■ Required action ■
In the records that follow, find the line with "Click the vertical scrollbar down arrow"; from there, retype every line exactly through the line with "Given: Click the Stage column header", which also belongs to the answer.

■ Task inputs ■
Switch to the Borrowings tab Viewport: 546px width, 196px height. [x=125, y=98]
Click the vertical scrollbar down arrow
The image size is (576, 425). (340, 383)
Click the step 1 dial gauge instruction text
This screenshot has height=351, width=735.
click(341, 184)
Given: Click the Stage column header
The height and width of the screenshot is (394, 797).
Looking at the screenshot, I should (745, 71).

...

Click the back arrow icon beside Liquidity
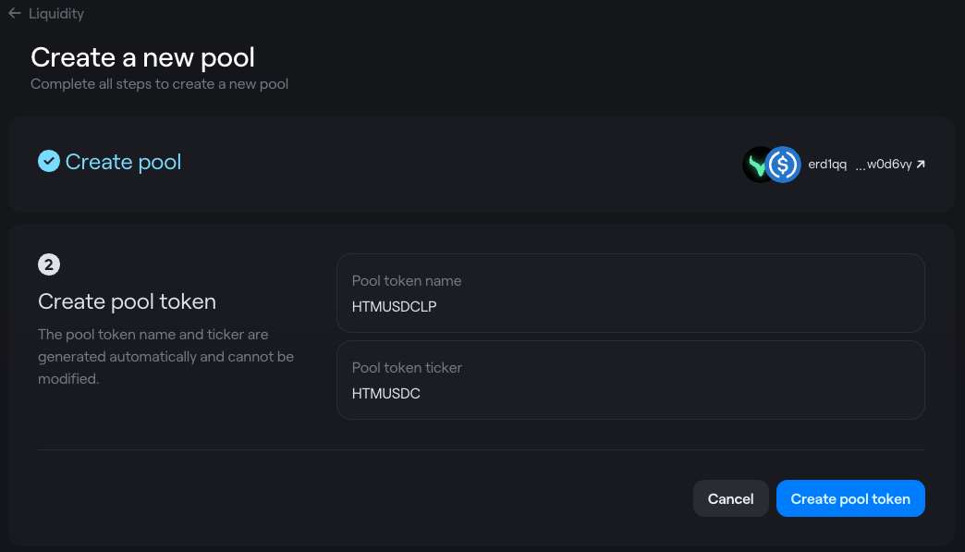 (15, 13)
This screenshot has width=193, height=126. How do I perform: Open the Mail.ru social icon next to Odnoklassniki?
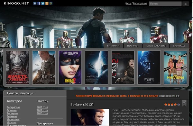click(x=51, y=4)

■ Output for this exercise ■
Click the vertical scrollbar down arrow
The image size is (576, 425). (340, 383)
Click the step 1 dial gauge instruction text
This screenshot has height=351, width=735.
click(341, 184)
Given: Click the Stage column header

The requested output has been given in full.